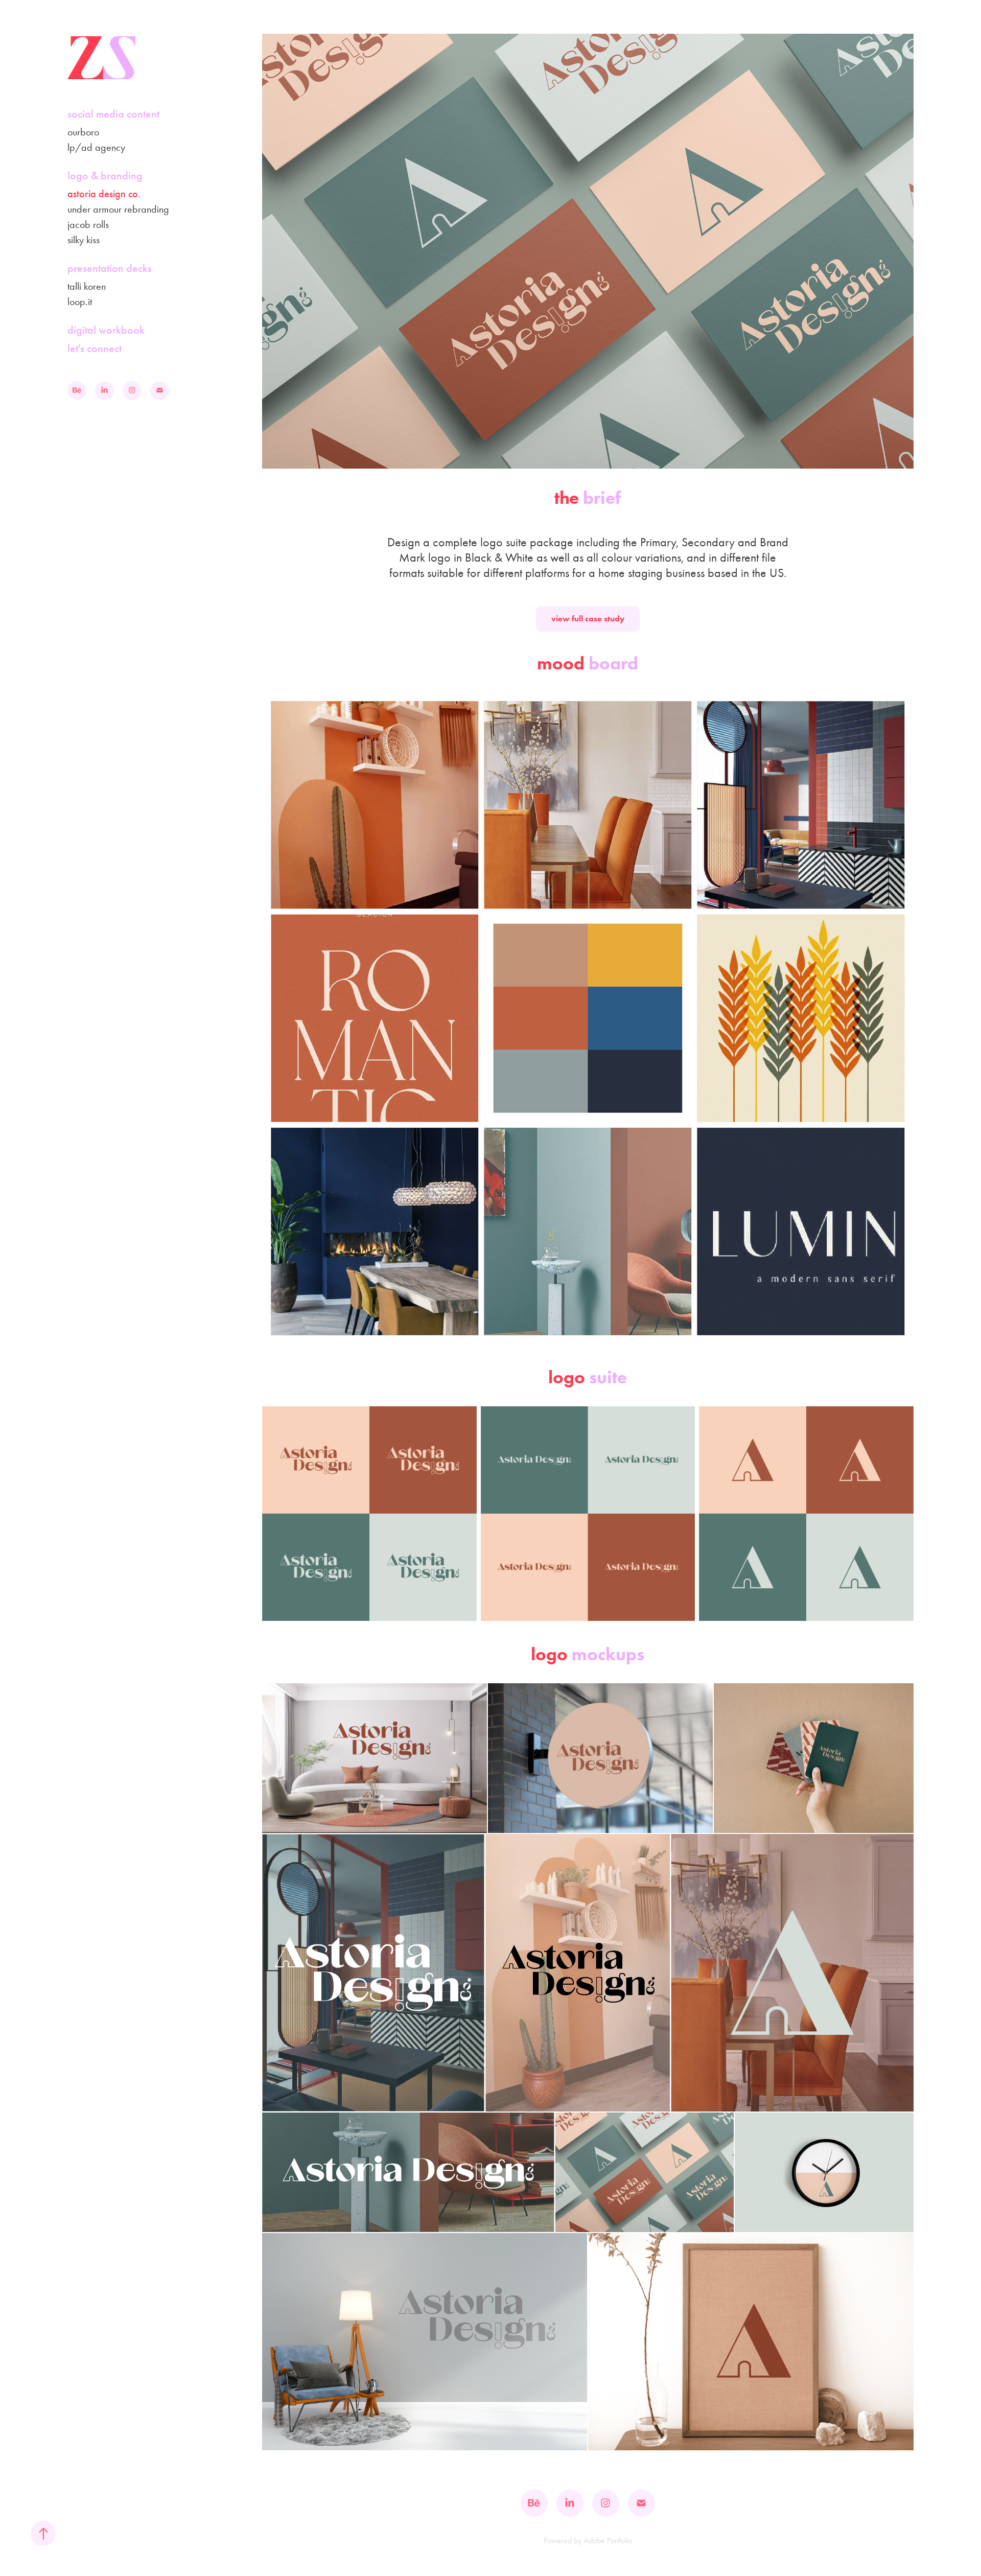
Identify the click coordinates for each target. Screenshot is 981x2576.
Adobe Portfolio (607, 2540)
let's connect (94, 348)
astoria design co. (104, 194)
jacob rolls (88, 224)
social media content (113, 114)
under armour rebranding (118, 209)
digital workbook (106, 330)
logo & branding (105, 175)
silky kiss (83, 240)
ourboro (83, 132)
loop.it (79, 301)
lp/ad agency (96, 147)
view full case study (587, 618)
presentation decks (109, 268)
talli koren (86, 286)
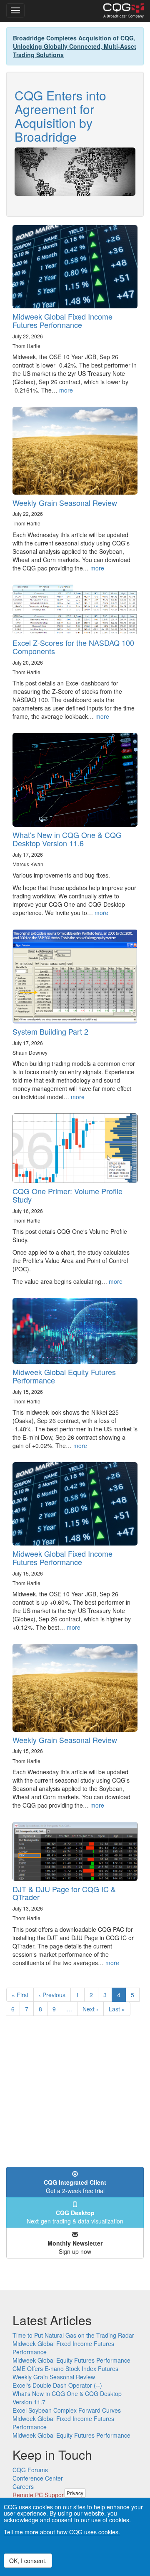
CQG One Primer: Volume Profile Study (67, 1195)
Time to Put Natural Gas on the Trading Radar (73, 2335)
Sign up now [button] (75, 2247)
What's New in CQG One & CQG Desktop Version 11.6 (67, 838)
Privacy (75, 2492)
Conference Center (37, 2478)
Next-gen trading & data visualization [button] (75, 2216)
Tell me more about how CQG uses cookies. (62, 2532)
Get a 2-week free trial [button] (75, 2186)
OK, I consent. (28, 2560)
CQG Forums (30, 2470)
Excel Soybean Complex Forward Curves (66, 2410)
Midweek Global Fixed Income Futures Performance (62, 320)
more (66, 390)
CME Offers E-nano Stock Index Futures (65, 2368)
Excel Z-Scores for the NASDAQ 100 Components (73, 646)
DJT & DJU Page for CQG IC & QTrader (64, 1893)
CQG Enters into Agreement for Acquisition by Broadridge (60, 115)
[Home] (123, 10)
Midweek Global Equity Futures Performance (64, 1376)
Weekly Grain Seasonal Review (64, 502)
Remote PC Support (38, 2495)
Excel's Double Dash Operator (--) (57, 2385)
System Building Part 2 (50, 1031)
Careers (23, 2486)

━━━━━━━━━━━━━━━━━━━━

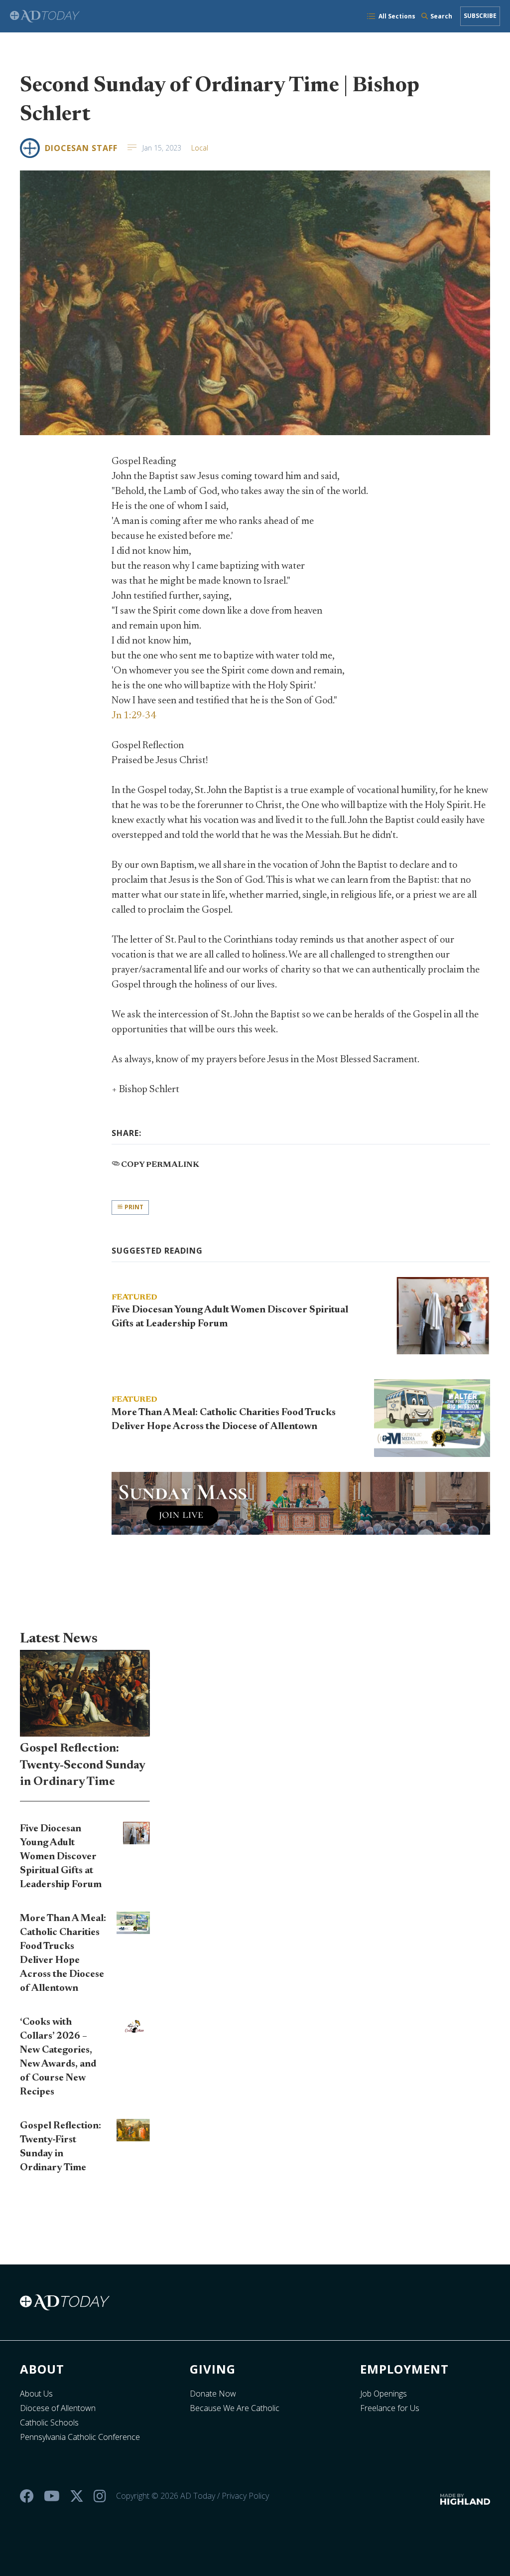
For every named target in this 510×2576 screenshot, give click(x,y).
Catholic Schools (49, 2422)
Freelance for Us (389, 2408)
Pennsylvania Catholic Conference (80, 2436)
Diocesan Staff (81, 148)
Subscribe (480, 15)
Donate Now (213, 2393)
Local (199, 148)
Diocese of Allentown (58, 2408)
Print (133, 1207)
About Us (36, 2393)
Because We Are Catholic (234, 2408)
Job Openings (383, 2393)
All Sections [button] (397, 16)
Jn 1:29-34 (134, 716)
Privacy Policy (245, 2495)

━━━━━━━━━━━━━━━━━━━━

**Assignment:**
Using the listing above, show each line holding the string "click".

**Result:**
Identify the click coordinates for each target. Screenshot is 981x2576.
For every named target in this 510×2576 screenshot, give click(x,y).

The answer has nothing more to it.